Une fois installé, on observe par le détail le plateau à vue, finement élaboré par la scénographe Anne-Sophie Grac dans un souci manifeste de réalisme. L’espace restitue l’intérieur de ce qui pourrait être une maison normande à colombages. Le panneau du fond de scène est percé de trois portes de jardin à cour : une qui mène à la cuisine ; une autre vers les toilettes – Anne-Aymone s’y rendra très souvent – une dernière enfin vers ce qui est supposé être l’extérieur de la maison, dans un hors-scène où est garée la SIMCA de Michel qui « fume blanc » et qui « tète à 13 au 100 ». Sur ce panneau figurant le mur de la maison, sont accrochés différents objets dans un évident souci de précision, qui n’est d’ailleurs pas sans rappeler les décors particulièrement léchés de Roger Harth pour la très emblématique émission de télévision des années Giscard, « Au théâtre ce soir ». À cour, on remarque une tête de sanglier empaillée, entre deux patères et près des fusibles apparents – qui vont sauter dans une scène endiablée de queue leu-leu à la bougie, montrant le temps des restrictions imposées par le giscardisme ; au centre du panneau, un crucifix entre la porte vers l’extérieur et les toilettes, figuration allégorique de la religiosité dans la France de l’époque ; plus à jardin, un fusil de chasse et des assiettes décoratives comme autant d’objets aujourd’hui désuets mais reflétant la ruralité des années 70. Devant ce panneau, une table imposante est dressée avec nappe et vaisselle immaculées – six couverts sont disposés de sorte que les personnages seront placés face au public. Tout indique qu’on se trouve dans un lieu de fête d’où hôtes et convives sont pour le moment absents, comme une sorte de diorama digne d’un musée de l’habitat local. Pour finir, on remarque à l’avant-scène la présence d’un parc pour enfant en bas âge à cour, et celle d’un poste de télévision à jardin. Il apparaît clairement que ces nombreux éléments plastiques et visuels sont placés sous le regard du public afin de les lui faire vivement remarquer : porteur de sens, le décor occupe par conséquent une place notable dans le spectacle, préparant l’arrivée des comédiens.

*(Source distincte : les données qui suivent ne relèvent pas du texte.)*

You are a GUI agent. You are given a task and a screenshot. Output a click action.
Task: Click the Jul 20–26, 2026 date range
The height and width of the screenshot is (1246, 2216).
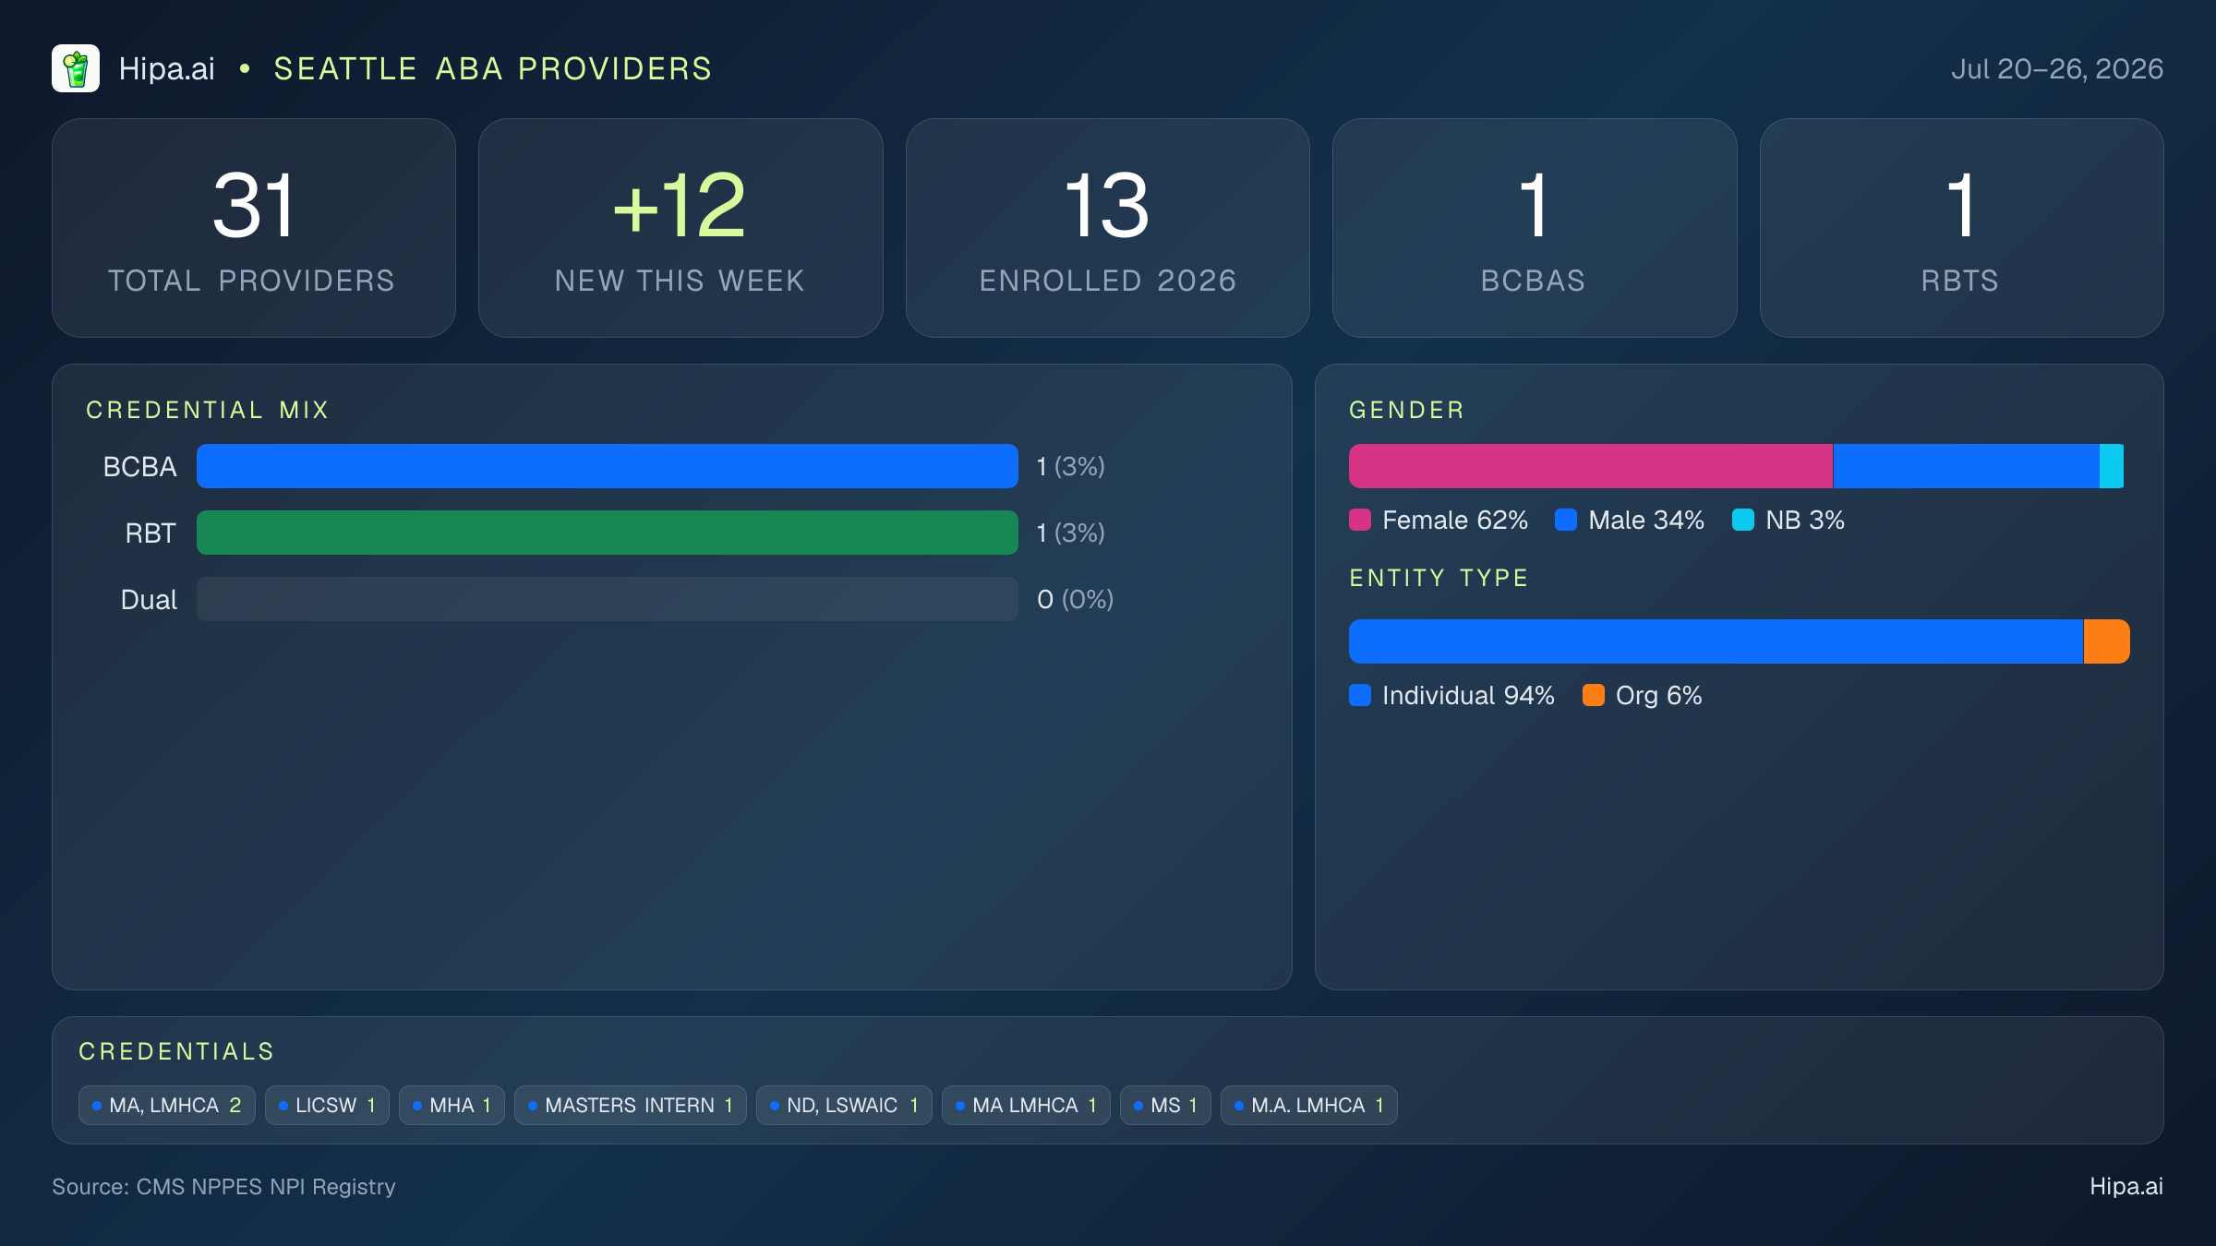pos(2057,69)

Un homme en pyjama enfantin entre alors et salue le public pour le prologue – la composition dramaturgique de la pièce est régulière et va suivre le mandat de Valéry Giscard d’Estaing fractionnant une singulière temporalité qui va superposer les années du septennat et les plats du réveillon de la famille Deschamps-Corrini en présence du couple présidentiel. L’homme a pour nom José Corrini et il est né en 1973. Il a donc un an moment où la pièce commence. C’est Julien Campani, co-auteur du texte et formidable comédien, qui joue ce rôle ambigu, positionné à l’avant-scène sous le faisceau d’une poursuite, quelque part entre une enfance dans les années 70 et le moment présent de la représentation, entre le passé et son avenir en définitive. Cette originalité du spectacle retient particulièrement l’attention, soulignant le rigoureux travail d’écriture du texte : il va s’agir pour ce bébé devenu un homme adulte dans le XXIème siècle de la représentation, de relater les événements d’autrefois, de vulgariser avec grande efficacité leur densité politique, économique, sociologique et historique. Une sorte de jeune Alain Decaux d’aujourd’hui, dynamique et truculent, entre jeu et narration, brisant toute possibilité de quatrième mur, annulant toute illusion théâtrale afin que le public reste bien en prise avec cette chronique commentée.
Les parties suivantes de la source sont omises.